By [Ms] Halima Samimi
Reported by: Anis
Parwaz [Flight] Organisation’s programme for women’s economic development has been offering long-term loans to help poor women work in the areas of making carpets, kilims and other handicrafts. The organisation’s director, Mr Abdol-Aziz Sediqi, has been speaking to our reporter:
“Parwaz Organisation began its programme for women’s economic development in Kabul in 2003 and has been helping women develop their skills in carpet-making, embroidery, tailoring and other areas. We also offer loans to truly poor women who are facing financial problems. The loans are aimed at helping women financially and preserving our Afghan handicrafts with their global reputation.
“At present, our activities are at a basic level. We started by giving out loans of 2,000 to 5,000 afghanis [about $40 -100] and we’re going to increase this amount in the future. At the moment, around 600 women are benefiting from Parwaz’s loans.
“The loans are given to only one member of any family for a period of six months. The first month is free so they can work for themselves. At the end of the second month, they begin repaying the loan, which will be repaid in five months.
“With each repayment, we also take 50 afghanis [about $1] from the borrower. We have prepared books for them in which the money is saved for them. On the one hand, this turns into personal capital for the individual and on the other hand the organisation is strengthened. When the borrower takes out a second loan, the saved money will also be paid to her.

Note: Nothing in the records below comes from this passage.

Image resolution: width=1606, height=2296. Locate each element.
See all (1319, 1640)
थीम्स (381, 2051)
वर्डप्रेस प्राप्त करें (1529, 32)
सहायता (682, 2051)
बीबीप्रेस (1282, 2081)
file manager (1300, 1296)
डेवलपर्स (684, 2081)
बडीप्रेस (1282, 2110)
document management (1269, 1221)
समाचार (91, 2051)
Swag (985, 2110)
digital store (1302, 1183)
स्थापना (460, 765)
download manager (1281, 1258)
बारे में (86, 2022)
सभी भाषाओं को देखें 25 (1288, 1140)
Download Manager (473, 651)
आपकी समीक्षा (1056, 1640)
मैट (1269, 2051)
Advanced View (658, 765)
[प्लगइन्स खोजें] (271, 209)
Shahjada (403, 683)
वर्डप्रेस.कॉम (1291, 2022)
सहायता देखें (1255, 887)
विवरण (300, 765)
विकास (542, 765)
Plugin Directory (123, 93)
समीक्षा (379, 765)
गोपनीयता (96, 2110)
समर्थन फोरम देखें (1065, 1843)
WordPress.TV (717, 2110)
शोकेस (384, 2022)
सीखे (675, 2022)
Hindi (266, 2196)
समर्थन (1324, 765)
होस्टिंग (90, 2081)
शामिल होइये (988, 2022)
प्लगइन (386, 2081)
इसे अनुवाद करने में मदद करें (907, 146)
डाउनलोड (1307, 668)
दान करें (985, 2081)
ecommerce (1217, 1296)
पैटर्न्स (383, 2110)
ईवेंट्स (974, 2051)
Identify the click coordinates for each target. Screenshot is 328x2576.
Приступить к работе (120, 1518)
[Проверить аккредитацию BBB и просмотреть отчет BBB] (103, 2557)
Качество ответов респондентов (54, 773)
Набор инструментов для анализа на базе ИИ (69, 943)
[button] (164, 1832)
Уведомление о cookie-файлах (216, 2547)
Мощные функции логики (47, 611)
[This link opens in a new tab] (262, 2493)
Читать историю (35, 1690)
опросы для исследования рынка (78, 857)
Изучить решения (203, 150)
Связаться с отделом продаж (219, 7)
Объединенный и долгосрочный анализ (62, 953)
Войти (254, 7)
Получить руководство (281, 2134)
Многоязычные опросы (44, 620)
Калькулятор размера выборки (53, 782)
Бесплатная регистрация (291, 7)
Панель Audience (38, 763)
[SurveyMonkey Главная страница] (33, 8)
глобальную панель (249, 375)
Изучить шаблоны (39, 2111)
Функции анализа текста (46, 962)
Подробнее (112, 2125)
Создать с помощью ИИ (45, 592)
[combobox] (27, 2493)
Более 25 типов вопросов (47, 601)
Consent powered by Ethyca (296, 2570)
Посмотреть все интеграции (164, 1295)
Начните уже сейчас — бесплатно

“Parwaz staff carry out assessments [the loan applicants] who are formed into groups in one neighbourhood, living close to each other. The women who are members of the group provide guarantees for each other and are given loans on the basis of their needs. At the time of repayment too the money is taken back from them as a group. The loans are given to women only because women are the deprived layer of the society and experience has shown that women repay their loans on time.
“In future, we intend to become self-sufficient, working without the support of any government or NGO, to turn the loan programme into a powerful bank. We will also try to give loans of 20,000 to 30,000 afghanis [$415-625]. With a sufficient budget, we could also provide loans to men with stronger guarantees.
“We also have plans for building houses and making them available to people with long-term loans. At present, our organisation is backed by an American international NGO [non-governmental organisation].”